Happiness is Elsewhere
“How hot does it get here in the summer”, I asked Rupert, my partner, over lunch. “Does it go over 20 degrees?”
“Maybe on the warmest days”, he replied.
My heart sank. I looked outside the window at the grey clouds. Last year in May, when I was living in Bucharest, I was already cycling in my shorts. It was always such a celebration to take out the sandals and the summer clothes out and stuff the heavy winter coats and boots in boxes. I was closing in those boxes all the cold and preparing for sun, sun, sun. That was about the time when strawberries and cherries flooded the farmers’ markets.
After a few warm days in Liverpool a few cold days followed. It was really discouraging and I wondered if summer, as I know it, ever comes around here. I found comfort in looking at low cost flights to places near the Mediterranean. Spain, Portugal, Morocco, they were a three hour flight away and still so far. If only I had booked a ticket, I could start planning for a holiday and imagine all the amazing things I will do. I once read an article that people are happier when planning their holiday than when they are actually on a holiday.
I didn’t buy any tickets.
Life Goes On
I postponed by dreams of escape as we received an invitation to go to Scotland. Rupert’s aunt who lives in Brazil (ah, another place where I would have liked to go!) was coming to visit and there was going to be a big family gathering. I knew to expect any weather condition when travelling in Scotland, so I packed mountain boots and a waterproof winter coat along with lighter clothes.
Sure enough, when we arrived in Edinburgh it was raining. The next day, we went to a medieval fayre and it was warm enough to take off my jacket. Then came the day of the big lunch in the Scottish Borders. Hot enough to go out in a t-shirt. On day 4, we went to East Lothian. It was a bit cloudy and my jacket proved useful. Rupert’s friends suggested I visit Gullane Beach next day.
Next morning I woke up at 6.30am. Days are especially long in this period, as Scotland is so close to the north pole. The sun rises at 4.30am and at 11pm there’s still light.
The sky was clear – a good omen. Angie, our host, drove me to Gullane and showed me the road leading to the beach. Cautiously, I stopped at a supermarket first and took some food and water with me.
I walked on the straight road which ended in a big parking lot, near some sand dunes covered with vegetation. And there it was, between those sand dunes I could spot the calm sea. I was walking slowly, so as to enjoy every moment of my discovery. The beach was almost empty and the longed for Mediterranean was in front of me.
When I finally reached the beach, I took off my mountain boots, threw my winter coat on the sand and laid down on it. I moved after a few minutes to take my socks off. I felt such amazing relief listening to the waves and playing with my toes in the sand. That, for me, was freedom.
For the next few hours I wandered around the beach, took a road through the thorn bushes which led me past a golf course and into a pine forest. I got back to the beach and walked barefoot, carrying my coat and jumper around my waist, my boots in one hand, my bag of food in the other.
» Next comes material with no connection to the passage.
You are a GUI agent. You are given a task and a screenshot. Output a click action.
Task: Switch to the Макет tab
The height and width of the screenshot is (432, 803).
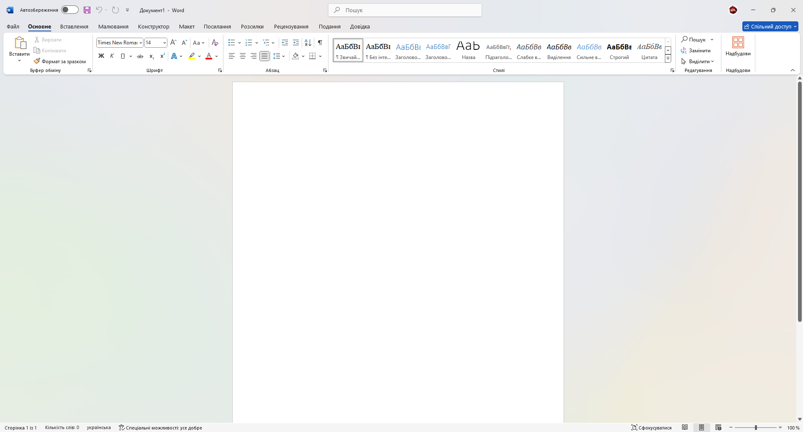(x=187, y=26)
It was just like being on a holiday, except that on that particular day I was dressed for the North Pole instead of a day at the beach. And there were more than 20 degrees! A few hours were enough to make me feel hopeful again.
I didn’t have to take a low cost flight to the other side of Europe to get a break from the British winds and clouds. My sweet escape was right there in Scotland and it’s funny to think how many times I visited the city without having any idea that I could go to Gullane and bury all my exhaustion and stress in the sand.